3. Failing to record drug reactions or changes in the patient’s condition
Description of Error
Monitoring a patient’s response to treatment isn’t enough. Once a nurse recognizes an adverse drug reaction or a worsening of the patient’s condition, it is their responsibility to proactively intervene (or notify someone better equipped to do so) and then document the occurrence to prevent it from happening again.
For instance, a patient once complained of nausea, dizziness, abdominal pain, and itchy skin shortly after receiving his first 100-mg dose of nitrofurantoin macrocrystals (Macrodantin). Having administered the same drug to many patients with no adverse reactions, the attending nurse did not take concern to any of the symptoms the patient was reporting. By evening, after two more doses of the same medication, the patient was suffering from vomiting, high fever, urticaria, and early symptoms of shock. The patient later sued his nurse for negligence.
The fact that most patients don’t have adverse reactions to a given drug shouldn’t dull nurses’ vigilance in administering it. Every drug has side effects, and contraindications can vary drastically from one person to the next based on their entirely unique internal conditions. So, observe patients closely, always consider the possibility of adverse reactions when a patient reports new symptoms, and follow up promptly and proactively.

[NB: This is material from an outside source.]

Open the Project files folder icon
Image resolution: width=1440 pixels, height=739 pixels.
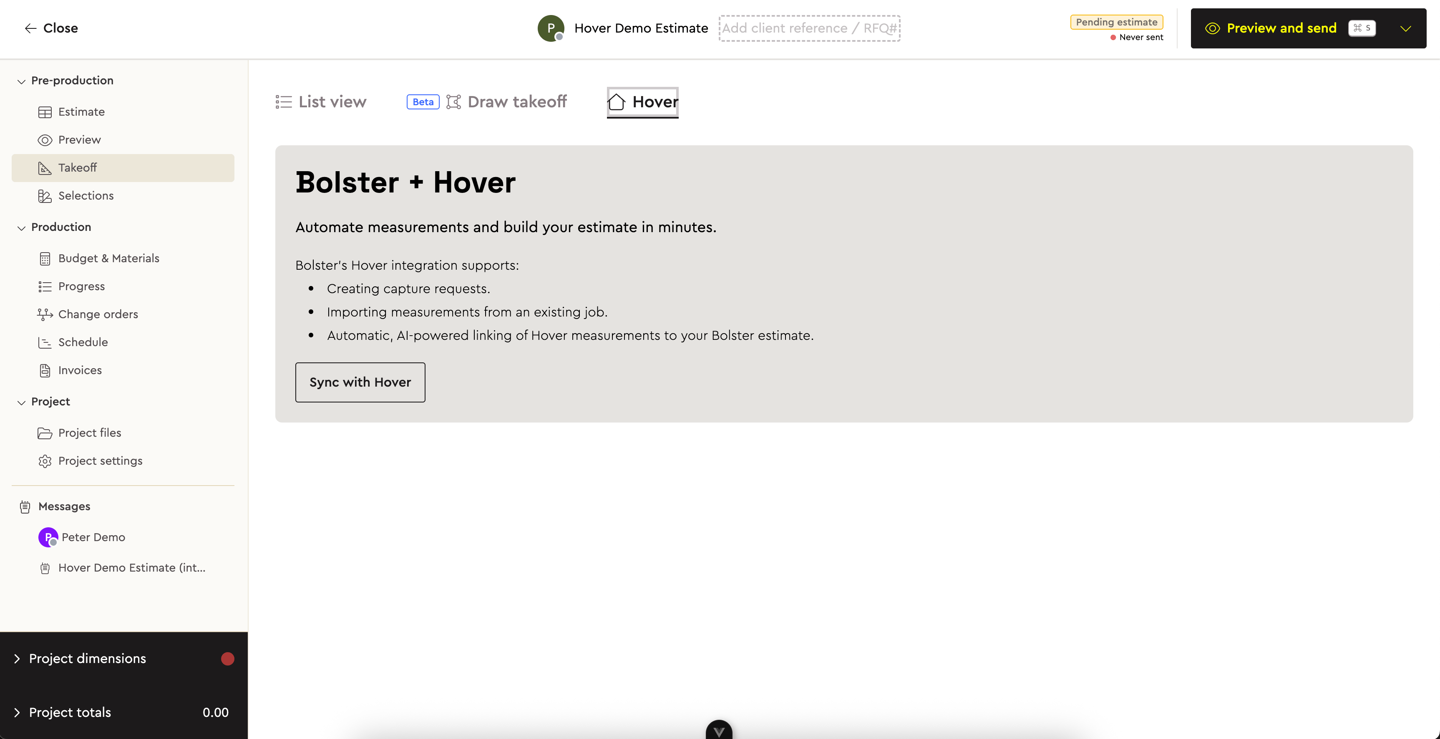pos(45,432)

4. Transcribing orders improperly
Description of Error
Nurses are responsible for familiarizing themselves with their patient’s medications, procedures, and activities, as well as documenting ongoing developments in treatment for others to reference. With this level of responsibility comes the potential for malpractice liability risks. If a nurse transcribes orders on the wrong chart or transcribes the wrong dose, they may be held liable for any resulting injury. Nurses can also be held accountable if they transcribe or carry out an order as it’s written if they know or suspect the order is wrong. As these instances can entail serious legal consequences, nurses must prioritize understanding the details of their patient’s treatment well enough to recognize when something isn’t right.
Sometimes, a nurse can carry responsibility for blindly transcribing a doctor’s mistakes. For example, one doctor intended to order 0.5ml of atropine for a patient. However, the doctor had forgotten to write the decimal point on the order and the transcribing nurse proceeded to request a 5ml dose, though she had suspected that there may have been a mistake. In this case, the nurse can potentially be held liable for negligence in deciding that the doctor probably knew best and failing to consult her own best judgment.

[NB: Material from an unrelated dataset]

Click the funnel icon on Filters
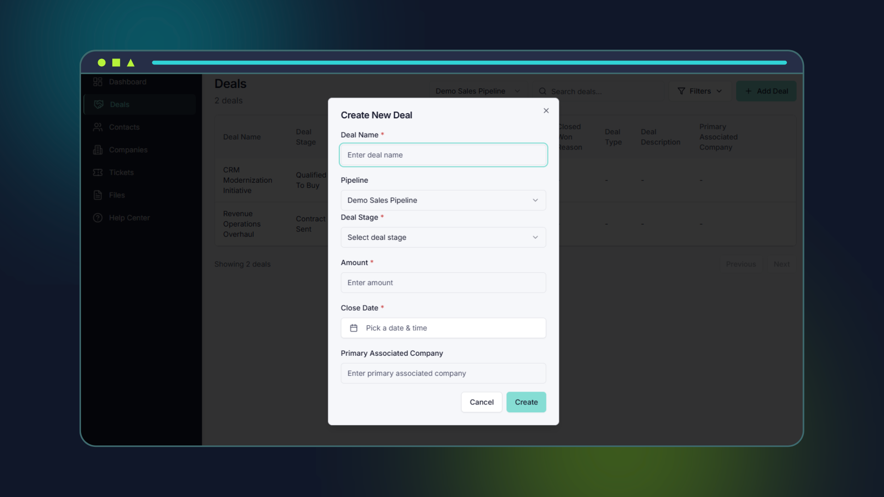 pyautogui.click(x=682, y=91)
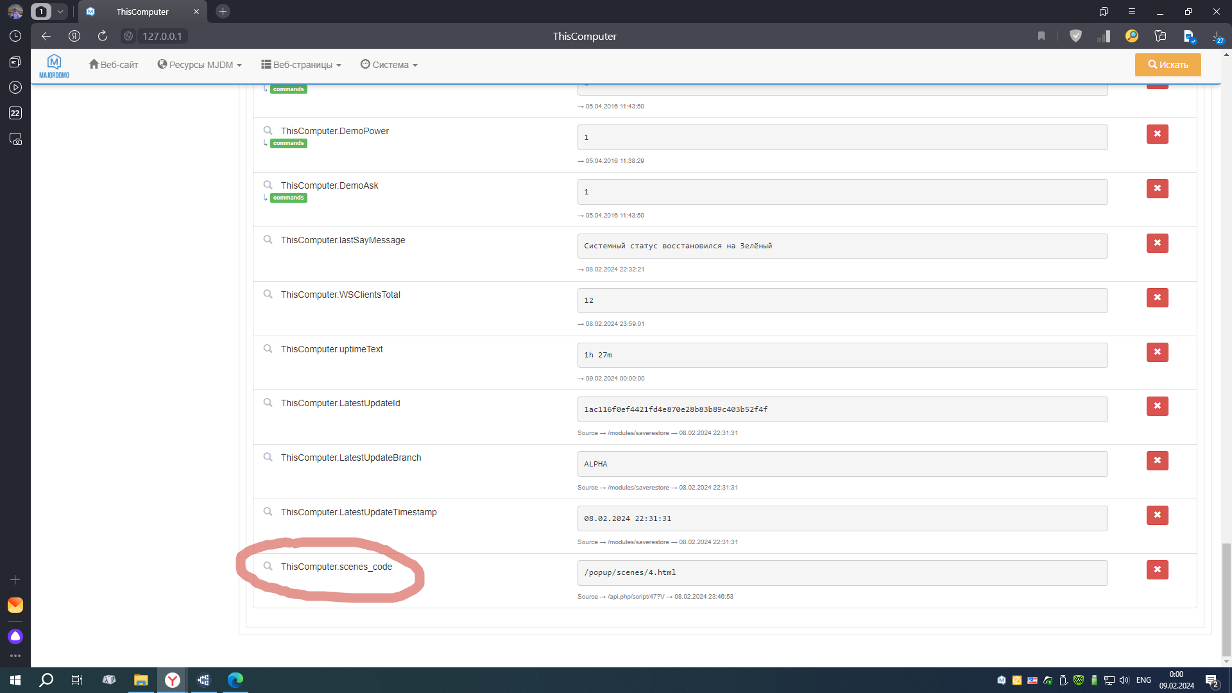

Medication errors like this are among the most common in the entire healthcare industry. So, if you suspect that a mistake or miscommunication has occurred somewhere in a patient’s treatment or prescribing information that could put them at risk, do not hesitate to double-check.
It’s natural in nursing settings to feel like there isn’t enough time to check every detail, but investing in thorough nursing charting practices is never a waste of time. Detailed nurse notes save lives, and consistently getting them right makes patients feel safe. In addition to promoting patient safety, strong medical charting practices help prevent malpractice lawsuits. . Knowing that thorough nurse charting takes time, it is most practical to be strategic with efforts. Look for efficiencies, work with colleagues, and use best judgment and ingenuity to find ways to work effectively while still maintaining a high quality of care. By remaining cognizant of the charting errors outlined above and implementing best practices to ensure against them, nurses can prioritize the safety and wellbeing of both their patients and their own careers.